**Provided entries**.
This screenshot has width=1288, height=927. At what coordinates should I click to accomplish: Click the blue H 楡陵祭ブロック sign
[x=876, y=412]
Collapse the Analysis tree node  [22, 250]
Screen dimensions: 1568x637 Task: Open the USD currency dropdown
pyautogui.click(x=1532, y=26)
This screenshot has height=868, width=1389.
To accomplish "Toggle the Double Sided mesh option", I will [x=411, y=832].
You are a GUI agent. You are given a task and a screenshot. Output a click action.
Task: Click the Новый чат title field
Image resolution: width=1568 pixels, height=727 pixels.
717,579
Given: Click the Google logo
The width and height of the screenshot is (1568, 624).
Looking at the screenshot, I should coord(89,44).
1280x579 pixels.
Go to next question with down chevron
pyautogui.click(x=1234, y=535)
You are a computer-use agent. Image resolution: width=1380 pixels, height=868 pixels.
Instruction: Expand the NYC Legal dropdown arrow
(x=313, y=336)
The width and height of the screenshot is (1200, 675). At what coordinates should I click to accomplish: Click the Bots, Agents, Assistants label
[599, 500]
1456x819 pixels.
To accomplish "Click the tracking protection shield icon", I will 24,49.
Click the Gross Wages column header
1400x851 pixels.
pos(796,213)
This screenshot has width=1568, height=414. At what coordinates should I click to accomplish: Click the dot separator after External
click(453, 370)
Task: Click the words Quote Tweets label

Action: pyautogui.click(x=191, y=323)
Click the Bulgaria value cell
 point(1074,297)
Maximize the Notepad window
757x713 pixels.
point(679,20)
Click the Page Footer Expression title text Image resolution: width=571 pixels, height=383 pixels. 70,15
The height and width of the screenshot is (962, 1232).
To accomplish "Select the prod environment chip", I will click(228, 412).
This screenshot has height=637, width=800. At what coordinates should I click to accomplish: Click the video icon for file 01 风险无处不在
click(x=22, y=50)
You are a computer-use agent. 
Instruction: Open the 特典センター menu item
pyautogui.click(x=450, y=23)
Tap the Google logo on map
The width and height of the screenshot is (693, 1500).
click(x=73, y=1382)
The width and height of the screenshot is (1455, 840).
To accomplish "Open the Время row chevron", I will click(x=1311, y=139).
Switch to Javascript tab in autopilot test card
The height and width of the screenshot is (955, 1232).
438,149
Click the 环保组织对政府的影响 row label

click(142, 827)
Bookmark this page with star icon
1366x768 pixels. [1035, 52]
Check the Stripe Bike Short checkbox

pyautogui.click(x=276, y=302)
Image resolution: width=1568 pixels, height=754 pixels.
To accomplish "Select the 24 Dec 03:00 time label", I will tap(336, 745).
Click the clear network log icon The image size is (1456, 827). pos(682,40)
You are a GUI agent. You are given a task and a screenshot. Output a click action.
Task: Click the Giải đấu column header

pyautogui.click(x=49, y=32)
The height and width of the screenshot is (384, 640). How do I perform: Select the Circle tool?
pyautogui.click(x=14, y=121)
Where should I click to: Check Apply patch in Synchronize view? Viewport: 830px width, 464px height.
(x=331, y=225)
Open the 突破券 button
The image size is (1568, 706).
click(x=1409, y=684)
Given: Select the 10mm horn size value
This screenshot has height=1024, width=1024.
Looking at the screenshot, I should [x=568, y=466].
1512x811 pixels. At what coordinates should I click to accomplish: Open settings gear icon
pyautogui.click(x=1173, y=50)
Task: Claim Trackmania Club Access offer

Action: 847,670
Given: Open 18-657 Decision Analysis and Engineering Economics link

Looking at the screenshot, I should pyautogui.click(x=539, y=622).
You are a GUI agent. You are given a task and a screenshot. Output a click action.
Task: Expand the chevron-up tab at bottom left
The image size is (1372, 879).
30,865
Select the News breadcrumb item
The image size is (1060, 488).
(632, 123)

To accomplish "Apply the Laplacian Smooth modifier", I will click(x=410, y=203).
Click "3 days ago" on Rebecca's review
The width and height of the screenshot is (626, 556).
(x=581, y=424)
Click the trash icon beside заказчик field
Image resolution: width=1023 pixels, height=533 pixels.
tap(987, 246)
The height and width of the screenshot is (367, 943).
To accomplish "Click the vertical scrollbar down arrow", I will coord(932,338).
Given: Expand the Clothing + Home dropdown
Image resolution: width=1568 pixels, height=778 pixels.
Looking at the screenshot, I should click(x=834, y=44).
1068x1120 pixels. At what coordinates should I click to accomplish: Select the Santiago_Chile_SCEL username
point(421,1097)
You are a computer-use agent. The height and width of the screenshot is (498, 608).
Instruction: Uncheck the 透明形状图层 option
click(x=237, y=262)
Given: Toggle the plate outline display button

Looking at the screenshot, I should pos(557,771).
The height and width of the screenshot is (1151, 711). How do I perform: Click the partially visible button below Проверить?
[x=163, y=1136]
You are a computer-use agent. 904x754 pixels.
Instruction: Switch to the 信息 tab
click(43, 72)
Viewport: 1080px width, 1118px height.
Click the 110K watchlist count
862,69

**Work instructions**. Reproduce the records word for word, starting at the first line and ending at the line that contains "will [x=411, y=832].", with both of those lines included.

**The answer**.
This screenshot has width=1288, height=927. At what coordinates should I click to accomplish: Click the blue H 楡陵祭ブロック sign
[x=876, y=412]
Collapse the Analysis tree node  [22, 250]
Screen dimensions: 1568x637 Task: Open the USD currency dropdown
pyautogui.click(x=1532, y=26)
This screenshot has height=868, width=1389.
To accomplish "Toggle the Double Sided mesh option", I will [x=411, y=832].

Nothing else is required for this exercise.